┏━━
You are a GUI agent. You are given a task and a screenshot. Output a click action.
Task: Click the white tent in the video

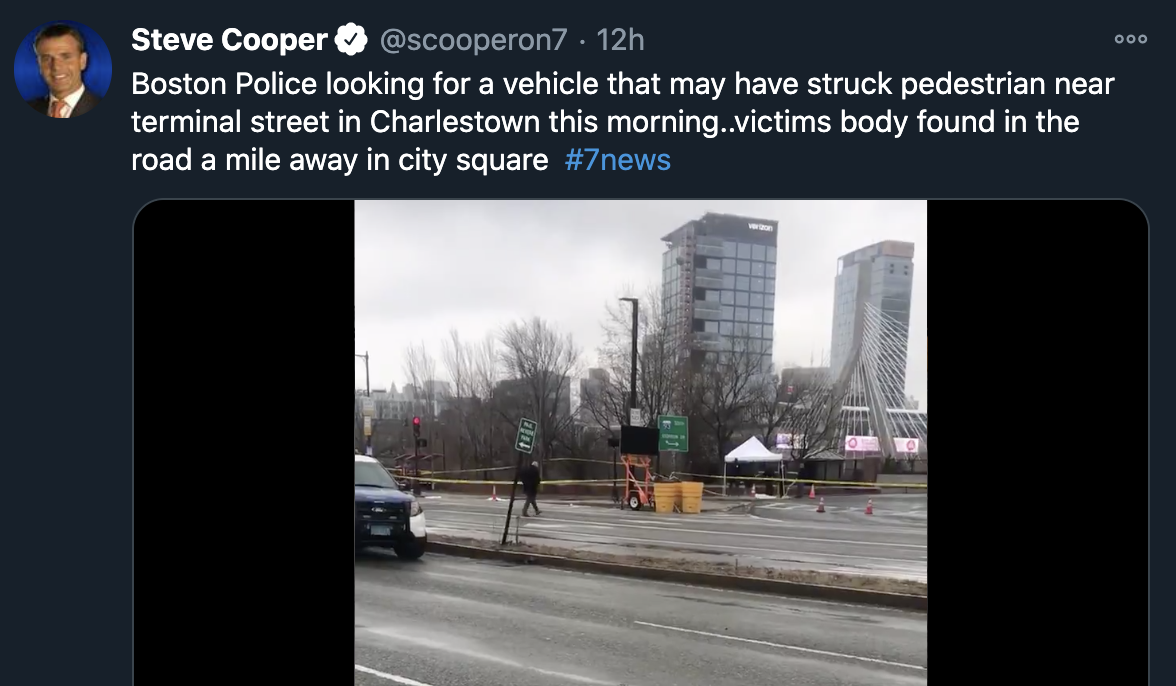752,451
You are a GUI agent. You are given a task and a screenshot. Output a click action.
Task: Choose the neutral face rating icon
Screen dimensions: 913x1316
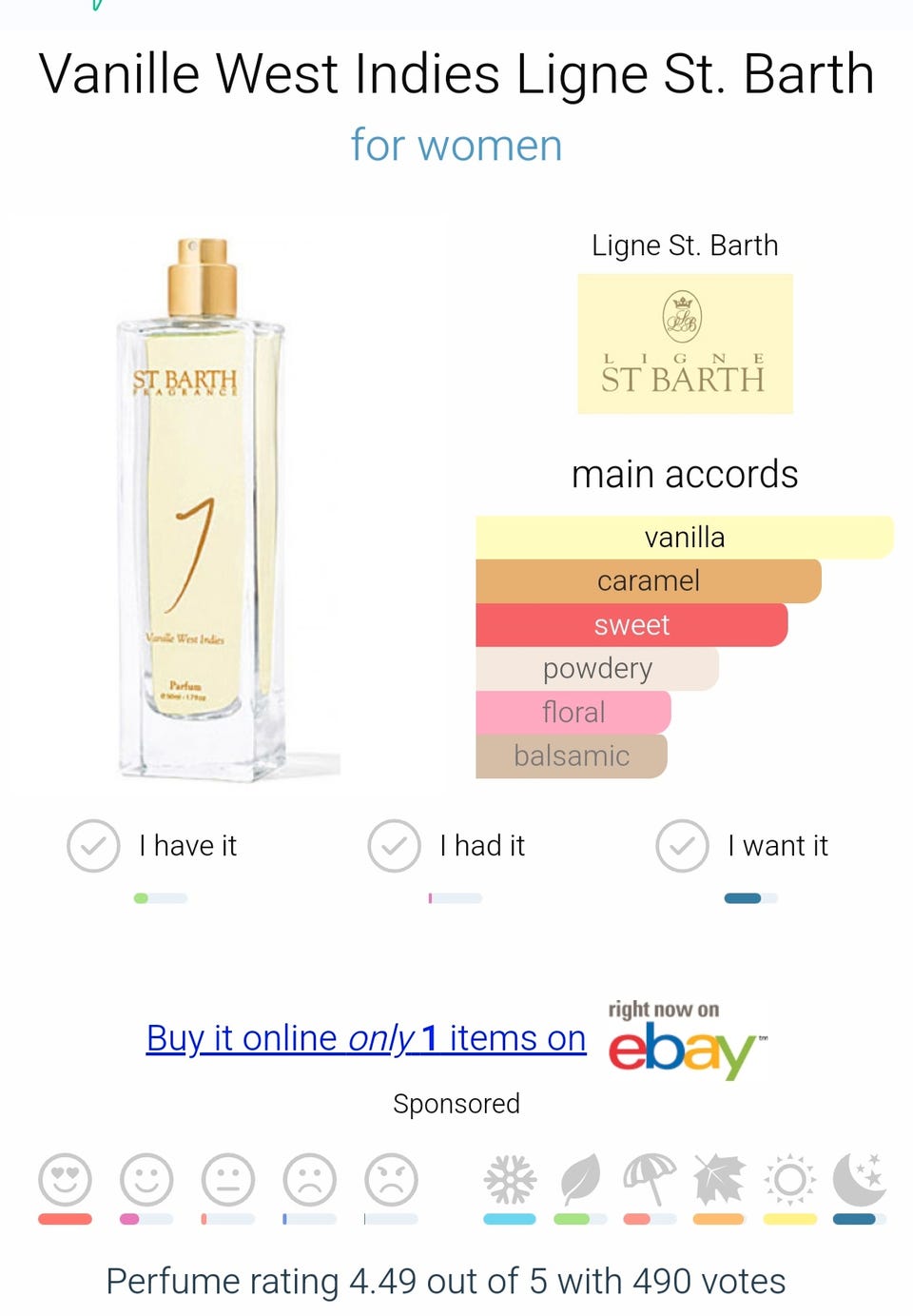click(x=228, y=1180)
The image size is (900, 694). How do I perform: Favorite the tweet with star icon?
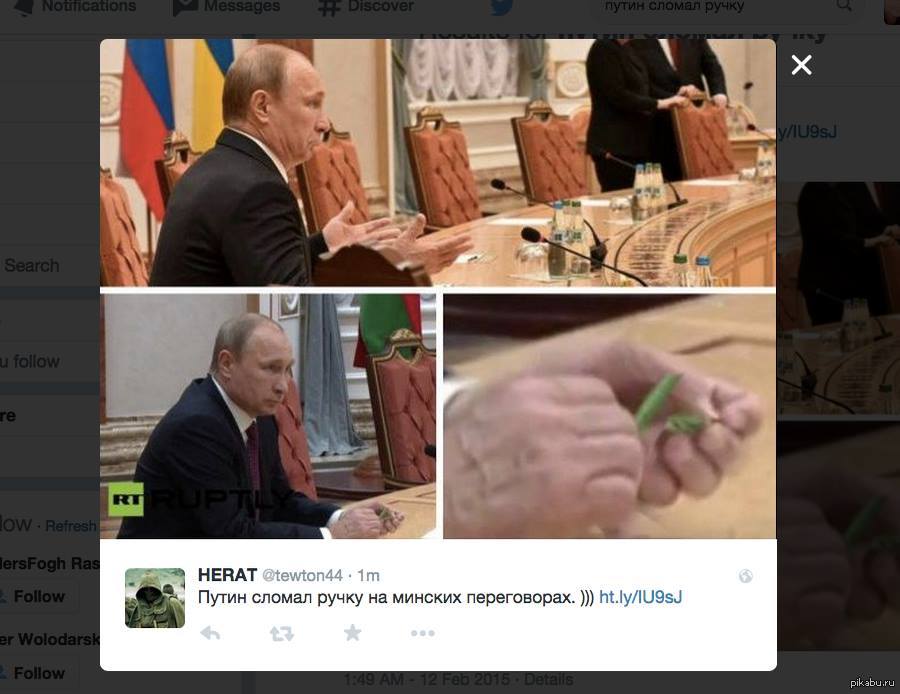coord(352,633)
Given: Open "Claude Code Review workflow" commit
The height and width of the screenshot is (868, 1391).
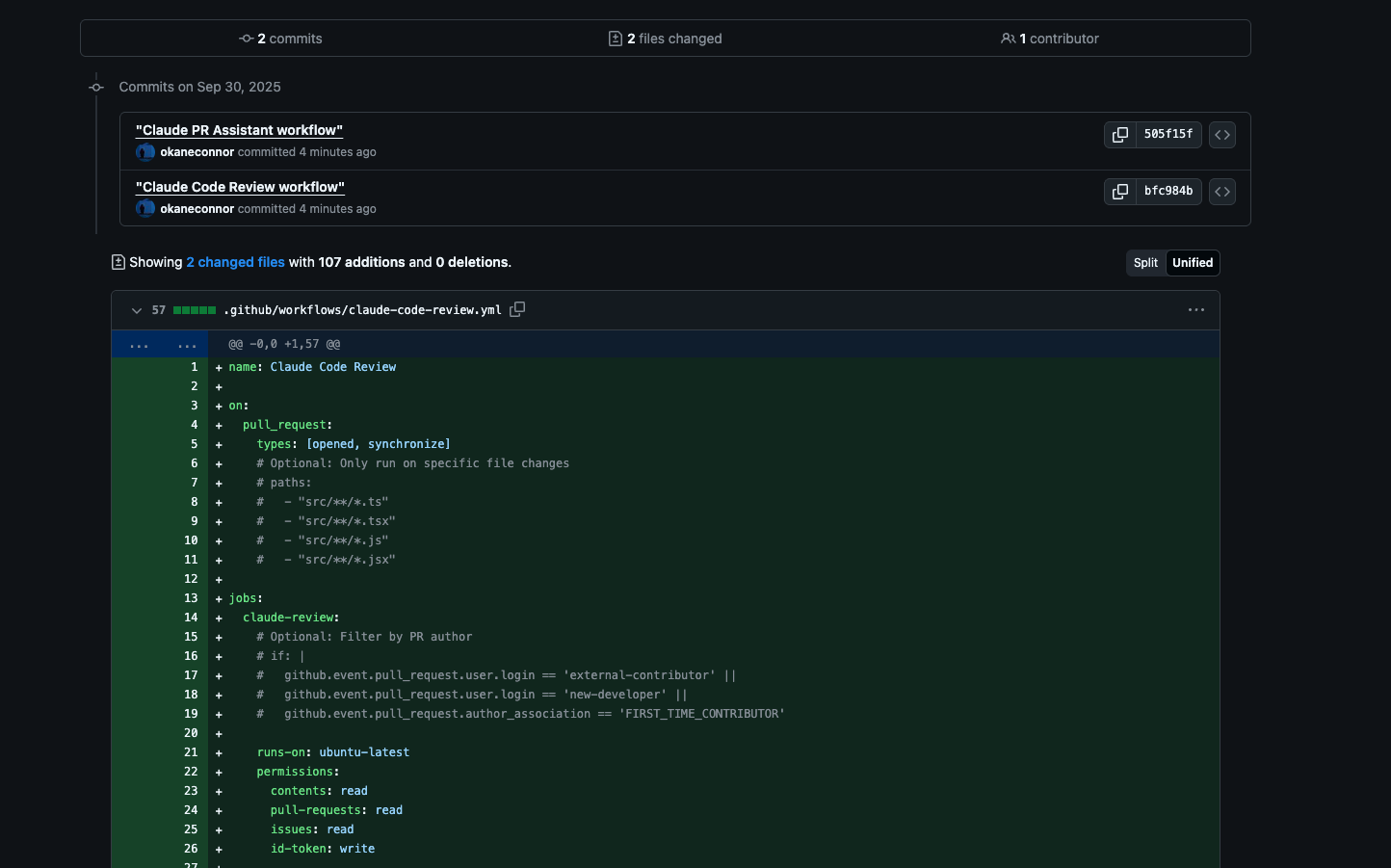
┗━━
Instructions to follow >>
Apart from the images, every line above needs to be printed again exactly.

Result >>
You are a GUI agent. You are given a task and a screenshot. Output a click action.
Task: Click the white tent in the video

752,451
You are a GUI agent. You are given a task and a screenshot. Output a click action.
Task: Choose the neutral face rating icon
Screen dimensions: 913x1316
click(x=228, y=1180)
The image size is (900, 694). How do I perform: Favorite the tweet with star icon?
coord(352,633)
Given: Open "Claude Code Review workflow" commit
The height and width of the screenshot is (868, 1391).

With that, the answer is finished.